The 100th anniversary of the founding of the Irish Free State came and went amid calls for December 6 to become a national holiday.
There was no official State ceremony to mark the occasion, which was maybe just as well as a good proportion of our population might be inclined to think that there was little to celebrate.
The parents of children who were sleeping in cars outside Our Lady of Lourdes hospital in Drogheda because there was no room in the overflowing paediatric A&E department would not be in the mood to mark the occasion.
When a nation can’t look after its sick children it might not be the best time to mark what some claim is “100 years of unbroken democracy”.
The 813,600 patients waiting for treatment, or to be seen at an outpatient clinic by a consultant for the first time, might also feel little reason to celebrate the nation’s 100th birthday.
The 11,400 men, women and children in emergency accommodation are also unlikely to be breaking out the bunting to celebrate the fact that after 100 years this State still can’t provide nearly enough homes for its people.
That is not entirely true for in recent years it has not been a case of can’t when it comes to building what were once known as council housing, it was a case of “won’t”.

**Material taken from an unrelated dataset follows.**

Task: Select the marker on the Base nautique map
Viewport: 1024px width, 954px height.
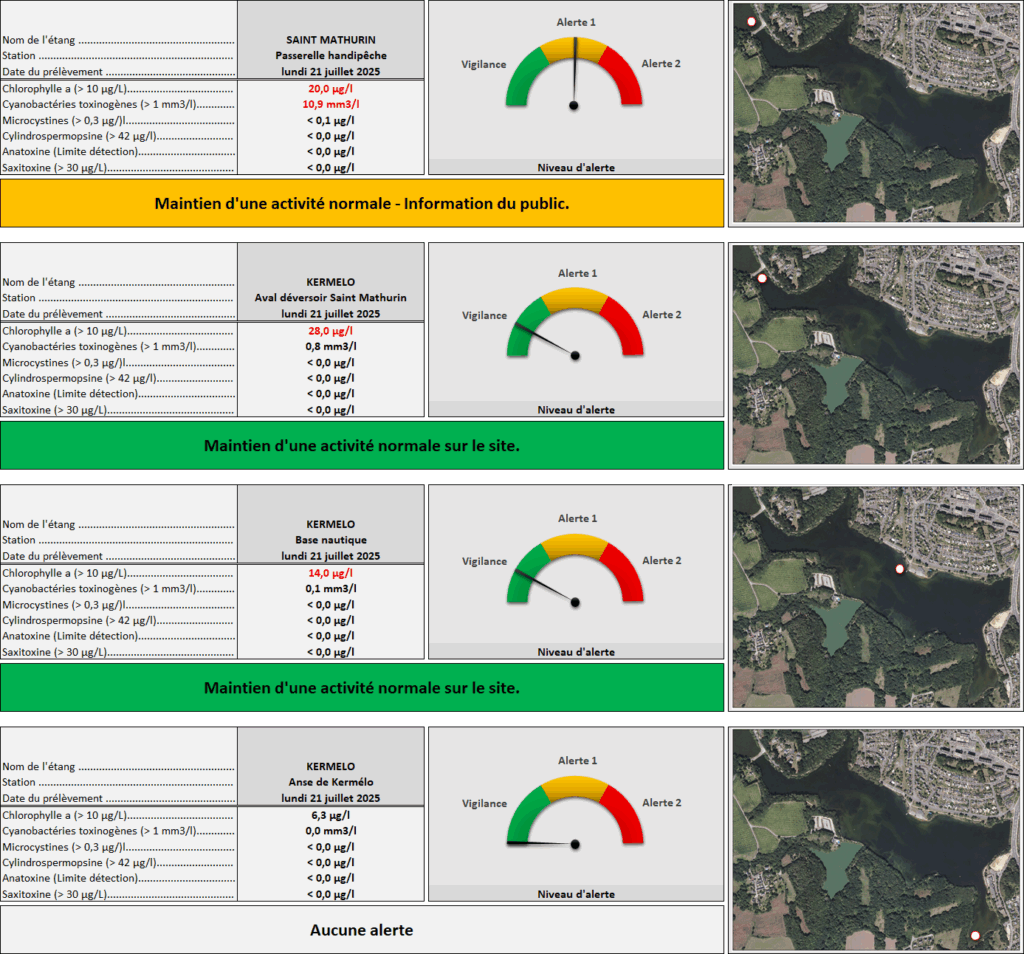Action: coord(899,568)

Still, the fact that democracy has survived here during a century which saw the rise and fall of fascism and a world war that devastated Europe is no small feat.
While there was a bloody civil war which reverberated down the decades there were no revolutions or any real attempts to topple democratically-elected governments.
Then again had there not been the safety valve of emigration during times of mass unemployment there well might have been an uprising.
Perhaps the State’s greatest failing was the decision to hand over the country’s education and health services to the Catholic Church.
Instead of trying to form a more humane society, until relatively recently Irish governments tended to outsource social services to religious orders with disastrous consequences for tens of thousands of women and children.
While it now seems outrageous, before laws could be passed by the Oireachtas they had to be vetted by the bishops. Indeed grovelling subservience to the Church was worn like a badge of honour by some politicians who openly admitted that they wouldn’t enact legislation that went against the wishes of the hierarchy.
Former Fine Gael Taoiseach John A Costello made no secret of where his allegiance lay when he said: “I am an Irishman second, I am a Catholic first, and I accept without qualification in all respects the teaching of the hierarchy and the church to which I belong.”
Ironically Mr Costello made the above comment on the resignation of then Health Minister Noel Browne in 1951 after his Mother and Child Scheme to provide free medical care was scuppered by the bishops.
And we wonder why the Church could persecute women and children with impunity until relatively recently.
But perhaps the young State’s greatest achievement was its ability to provide good quality affordable housing for families at a time when the country was on its knees financially. The huge council house building programmes by the local authorities from the early 1930s onwards stands as a testament to what can be achieved if the will is there.
A fitting way to celebrate the nation’s 100th birthday would be to initiate similar building programmes that would provide homes for every citizen who needs one.
All that stands in the way of such an achievement is not religion but the free market ideology which has put profit before the welfare of the people.